People take it for granted that old maids must have histories, that every human being must go through a given experience; but hearts often sleep from birth to death. It is as foolish a mistake as to suppose that all married people who are content are so because they love. Real love is a key-tone struck in heaven, and very few of us can sing in the pitch it gives. Cousin Pamela sighed sometimes, remembering, but she had lost nothing; she had had nothing.
One of the shaping tenets of her life was her resolution in holding on to the position of a lady. She drew the line between the lady and the working-woman on the question of payment. A lady could do anything that was necessary, because work degraded no one, but a lady was never paid. It was payment that degraded. What my mother gave her in clothing cousin Pamela accepted as her due, but not as wages. She gave her services for protection, and because it became her, as a member of the family, to be useful.

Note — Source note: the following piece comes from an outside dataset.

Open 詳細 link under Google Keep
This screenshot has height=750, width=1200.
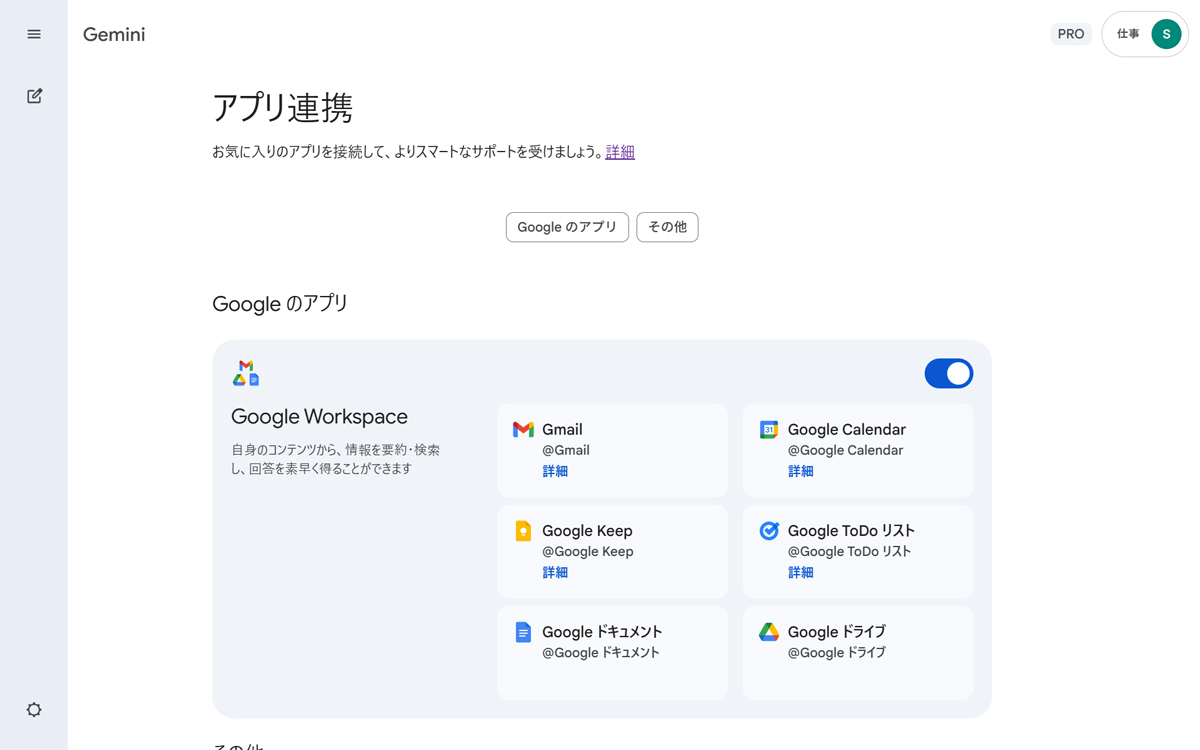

This was cousin Pamela as we knew her, but she was in truth something different, because she was forever being explained. Why should so simple a character need explanation? I believe that if her soul was in death sown by us as wheat, in its new birth it came up a rose-bush, or a portulaca, or perhaps even a palm-tree, and so in the other life we shall never recognize her! That is why she was so curious in many ways, and what we thought eccentricities in her were the hints given by an undeveloped, suppressed creature. If she had had a fond mother, who would have placed her in a hot-house atmosphere, and then expected things of her, who can tell what she might have been !
I come back to it, — her life should have been trimmed with old rose, and not with blue. My parents and I found blue most satisfactory and becoming, but it made our poor cousin lead-colored. It killed the sensitive gray of her character, and I am sure we never saw her as she was. I fear she never knew herself, — not in this life.